Out of the entries that follow, copy each line containing "computer".

*** Opening Provided data ***

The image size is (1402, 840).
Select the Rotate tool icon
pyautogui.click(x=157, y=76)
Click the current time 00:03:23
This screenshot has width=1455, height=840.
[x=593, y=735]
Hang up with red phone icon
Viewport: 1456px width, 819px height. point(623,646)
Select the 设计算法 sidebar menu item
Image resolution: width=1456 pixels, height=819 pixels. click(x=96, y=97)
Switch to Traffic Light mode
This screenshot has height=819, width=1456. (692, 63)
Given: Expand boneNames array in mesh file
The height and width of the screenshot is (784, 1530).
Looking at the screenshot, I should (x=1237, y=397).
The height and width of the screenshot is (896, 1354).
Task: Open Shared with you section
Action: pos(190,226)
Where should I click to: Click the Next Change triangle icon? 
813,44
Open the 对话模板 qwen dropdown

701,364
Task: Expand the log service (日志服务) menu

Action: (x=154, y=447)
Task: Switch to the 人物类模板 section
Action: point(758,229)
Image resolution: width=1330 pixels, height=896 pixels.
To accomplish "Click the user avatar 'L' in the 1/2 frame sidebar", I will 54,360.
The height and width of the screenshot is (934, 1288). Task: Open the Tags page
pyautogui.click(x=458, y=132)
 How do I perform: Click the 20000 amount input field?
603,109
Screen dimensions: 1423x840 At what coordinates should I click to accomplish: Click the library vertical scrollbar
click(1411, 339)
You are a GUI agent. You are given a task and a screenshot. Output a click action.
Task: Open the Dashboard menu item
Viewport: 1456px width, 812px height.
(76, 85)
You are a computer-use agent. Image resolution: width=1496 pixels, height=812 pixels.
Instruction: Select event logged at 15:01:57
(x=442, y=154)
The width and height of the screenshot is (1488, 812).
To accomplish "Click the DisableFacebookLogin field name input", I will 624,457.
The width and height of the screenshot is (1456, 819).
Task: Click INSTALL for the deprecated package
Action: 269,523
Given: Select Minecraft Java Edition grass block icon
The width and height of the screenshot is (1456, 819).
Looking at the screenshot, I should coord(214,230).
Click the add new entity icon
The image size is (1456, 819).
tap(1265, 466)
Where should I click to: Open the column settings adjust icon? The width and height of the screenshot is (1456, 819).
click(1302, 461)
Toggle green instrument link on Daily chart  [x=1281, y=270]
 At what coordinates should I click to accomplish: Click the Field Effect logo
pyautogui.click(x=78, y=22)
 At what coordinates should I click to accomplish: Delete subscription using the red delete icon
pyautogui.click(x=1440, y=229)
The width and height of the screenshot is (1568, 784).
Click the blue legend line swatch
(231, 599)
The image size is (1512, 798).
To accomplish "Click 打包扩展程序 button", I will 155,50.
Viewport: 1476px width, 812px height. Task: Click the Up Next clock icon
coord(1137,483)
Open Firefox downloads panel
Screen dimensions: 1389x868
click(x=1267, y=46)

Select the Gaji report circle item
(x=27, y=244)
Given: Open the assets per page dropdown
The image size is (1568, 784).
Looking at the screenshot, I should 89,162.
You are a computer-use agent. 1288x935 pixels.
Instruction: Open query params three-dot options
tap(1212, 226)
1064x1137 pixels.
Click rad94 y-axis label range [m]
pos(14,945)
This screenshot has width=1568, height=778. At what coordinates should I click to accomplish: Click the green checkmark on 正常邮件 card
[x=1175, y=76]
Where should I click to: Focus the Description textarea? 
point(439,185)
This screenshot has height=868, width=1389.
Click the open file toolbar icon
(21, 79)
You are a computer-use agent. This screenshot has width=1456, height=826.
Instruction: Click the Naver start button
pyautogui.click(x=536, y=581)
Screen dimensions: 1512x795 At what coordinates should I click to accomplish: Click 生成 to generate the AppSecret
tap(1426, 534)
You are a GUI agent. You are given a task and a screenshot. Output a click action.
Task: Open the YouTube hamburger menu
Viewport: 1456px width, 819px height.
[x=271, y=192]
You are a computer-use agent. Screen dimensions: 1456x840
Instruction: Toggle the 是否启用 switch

*** Closing Provided data ***

= Task response =
You are a computer-use agent. Image resolution: width=1496 pixels, height=812 pixels.
You are a computer-use agent. 1288x935 pixels.
You are a computer-use agent. This screenshot has width=1456, height=826.
You are a computer-use agent. Screen dimensions: 1456x840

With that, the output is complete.